The Real Deal New York

This month in real estate history

October 23, 2007

1967: Gimbels plans a department store on East 86th Street

In March 1967 the department store Gimbels was looking to set up shop on East 86th Street, a move that eventually altered the fundamental character of the Upper East Side street. The retailer, which then had nine stores in the New York metropolitan area, applied for a zoning change to a site on the northwest corner of 86th Street and Lexington Avenue. Gimbels wanted to construct its proposed eight-story building with 90 feet more frontage on Lexington than zoning ordinances allowed. The zoning change was granted, and a Gimbels stood at the site until the chain closed down in the late 1980s. Gimbels had risen to prominence in New York as a fierce competitor of Macy’s; its flagship store in Herald Square is now the Manhattan Mall. Cost-cutting competitors eventually drove the chain out of business. Although East 86th Street was already a bustling corridor in 1967, it was known for its mom-and-pop retail, German restaurants and movie theaters. High-rise apartment construction in the area was on the upswing. Gimbels didn’t survive at the location, but it paved the way for the large retailers that now define 86th and Lexington, including Best Buy, Barnes & Noble, Staples and Duane Reade.
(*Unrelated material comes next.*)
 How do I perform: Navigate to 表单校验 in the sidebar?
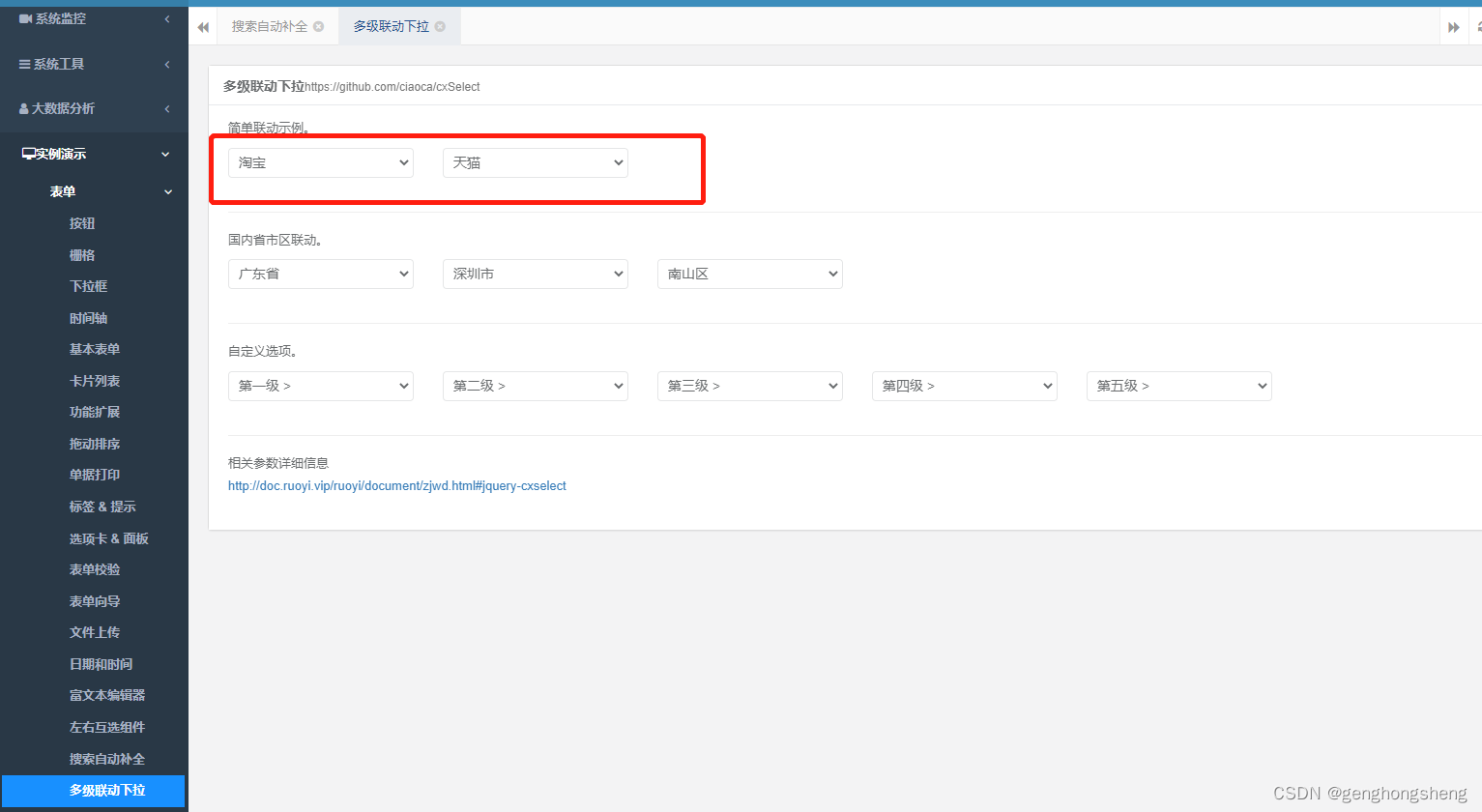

1947: From X-City to the United Nations

In late March 1947, John D. Rockefeller Jr. donated a six-block tract of land in Turtle Bay to the United Nations for its headquarters. Rockefeller had purchased the 17-acre site from William Zeckendorf for $8.5 million several months earlier. Zeckendorf, who had only controlled the valuable East Side parcel for about a year, had grand visions of constructing a project known as X-City. The gigantic mixed-use development would have mainly been comprised of four high-rise office towers, three 30-story apartment towers and two 57-story skyscrapers, one a hotel and the other offices. Zeckendorf also wanted to place a new venue for the Metropolitan Opera on the site, as well as an airline terminal and a 5,000-car parking garage. Zeckendorf had difficulties securing financing for the project, though, and decided to sell the East Side land to Rockefeller at a bargain-rate price. The sale, which was interpreted by the public as a selfless act, helped make Zeckendorf one of the city’s most prominent and respected real estate investors.

1907: East 57th and East 59th emerge as competing streets

In March 1907, the New York Times documented a battle for bragging rights — and property values — between neighboring crosstown streets. By 1907, East 59th Street was already considered one of Manhattan’s main residential and commercial thoroughfares, and prices on the street were rising considerably as construction on the Queensboro Bridge progressed. All existing buildings on 59th Street east of Third Avenue were being demolished to make way for the Blackwell’s Island Bridge — as the Queensboro was then known — causing an uptick in the street’s already high property values to the west of Third. Some real estate experts at the time believed, however, that 57th Street would become the main thoroughfare in the area, because it was wider and would be better suited to accommodating the new bridge’s traffic flow. More traffic would bring more investment, and it was thought this would eventually make it a higher-priced street than 59th. Boosters for 59th Street were having none of this argument: “With the bridge crossing between Fifty-ninth and Sixtieth Streets, any considerable deflection of either business or traffic to Fifty-seventh Street is all but out of the question.” Today, 57th Street is the wider and more heavily trafficked of the two thoroughfares.